The fallback requires iterating all registered views, isinstance(result, candidate_view_type) them to see if it might work, yielding only those that match. This covers the cases for "abstract" classes and such, where isinstance() is supported, but nothing will ever be an actual subclass or instance of it, nor will anything ever have a type() of that abstract class.

…difficulty understanding which handler will be called when.

The _map can be probed and examined; its operation should be quite straight-forward, even if this pattern seems unusual or new. It's based entirely on a) the type() of the value you return, if possible, and b) which view (keys) match the isinstance() test, to cover abstract cases, subclasses, etc.

Extending WebCore Views

Endpoints are the handlers for a given dispatched URI, usually to retrieve or manipulate a resource identified by that URI. They are generally intended to return (present) the resource they represent, or for more RPC-like APIs, the result of the RPC call. It is thus highly encouraged to either define standard serialization protocol methods on your resource classes ("models", such as __json__ or __html__) or to register custom views which can apply your model to the response.

You can create a full custom extension to contain these, however, for views and other extension functionality that are application-specific, a shortcut is provided. Instead of using web.core:Application and directly instantiating it, you can subclass it and attach extension callback methods to it directly, then use your customized subclass.
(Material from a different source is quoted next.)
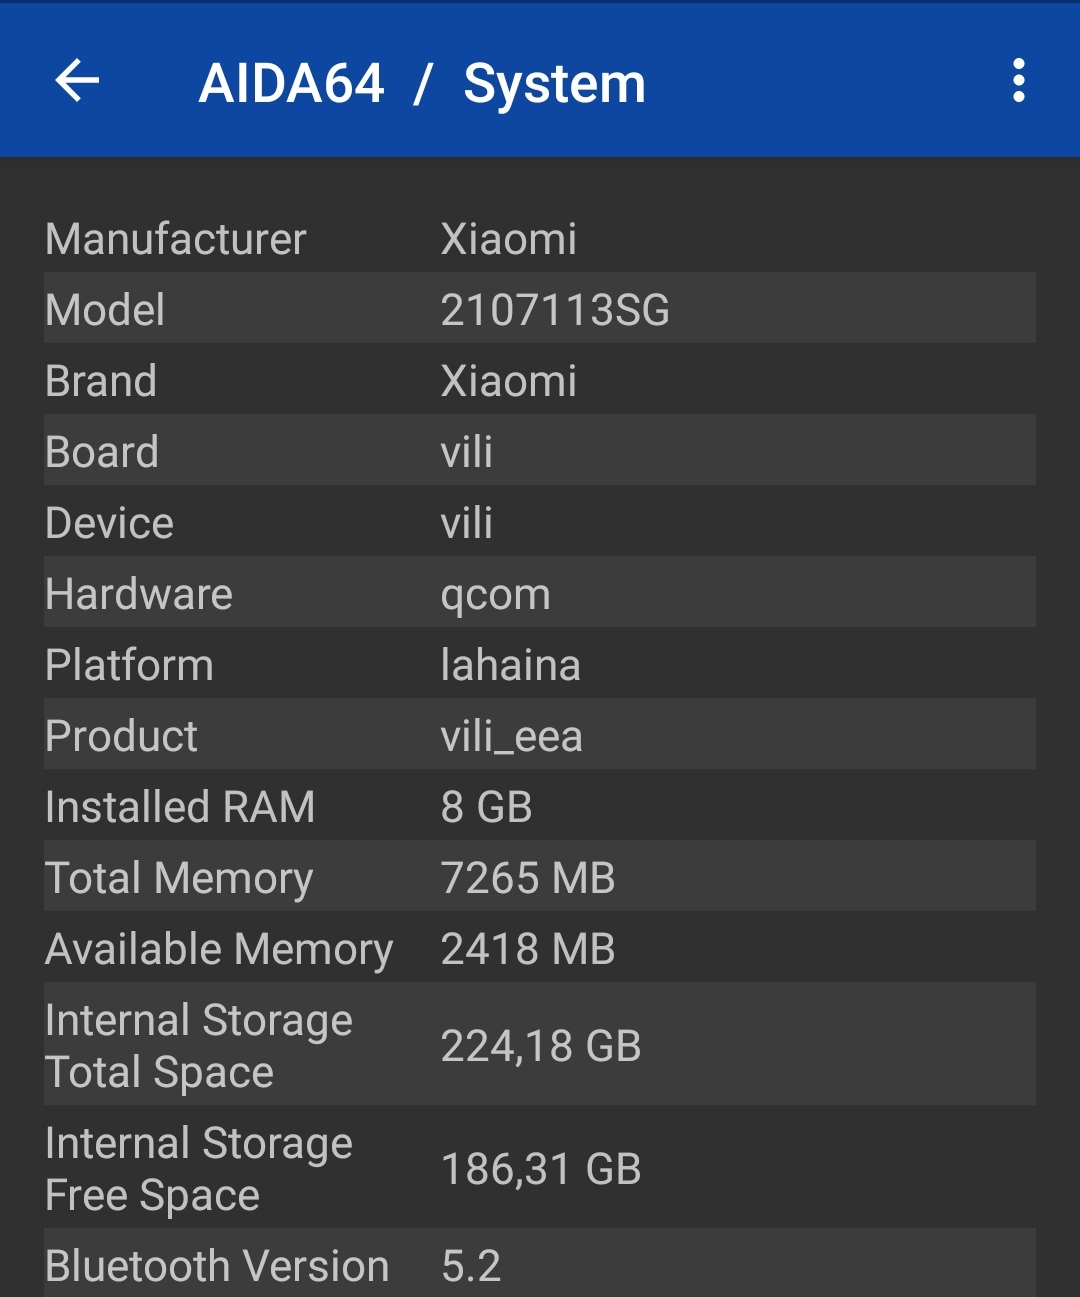Image resolution: width=1080 pixels, height=1297 pixels.
Task: Select the Platform lahaina row
Action: [x=540, y=664]
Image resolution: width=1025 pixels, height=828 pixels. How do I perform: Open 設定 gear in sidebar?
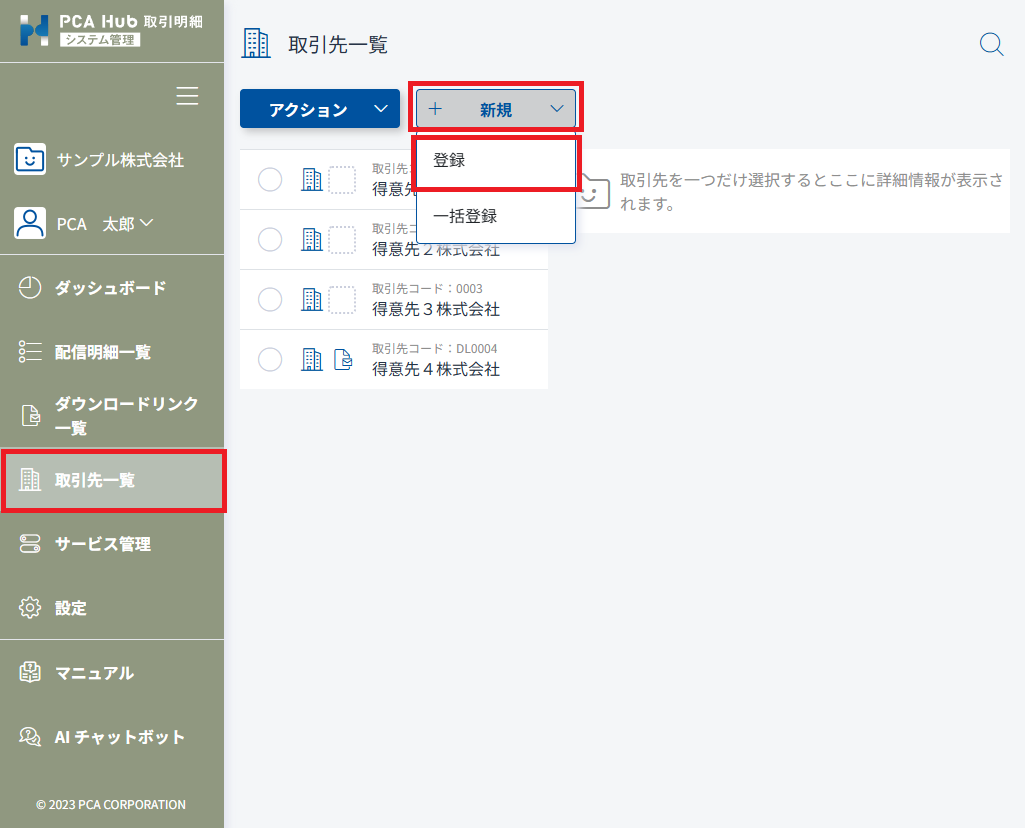(x=70, y=608)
For example:

class FrobozzCoFribulator(Application):
	def start(self, context:Context) -> None:
		context.view.register(Fribulator, self.render_frib)
	
	def render_frib(self, context:Context, result:Fribulator) -> bool:
		context.response.body = f"This is a {result.__class__.__name__}™ by FrobozzCo."
		return True

Even if Fribulator is a subclass of another type with a registered view, registering the subclass specifically should utilize the "short circuit" for direct lookup, and not match the superclass' view.


"Trap for new players" stolen without hesitation from EEVblog, as a fairlyfrequently utilized term.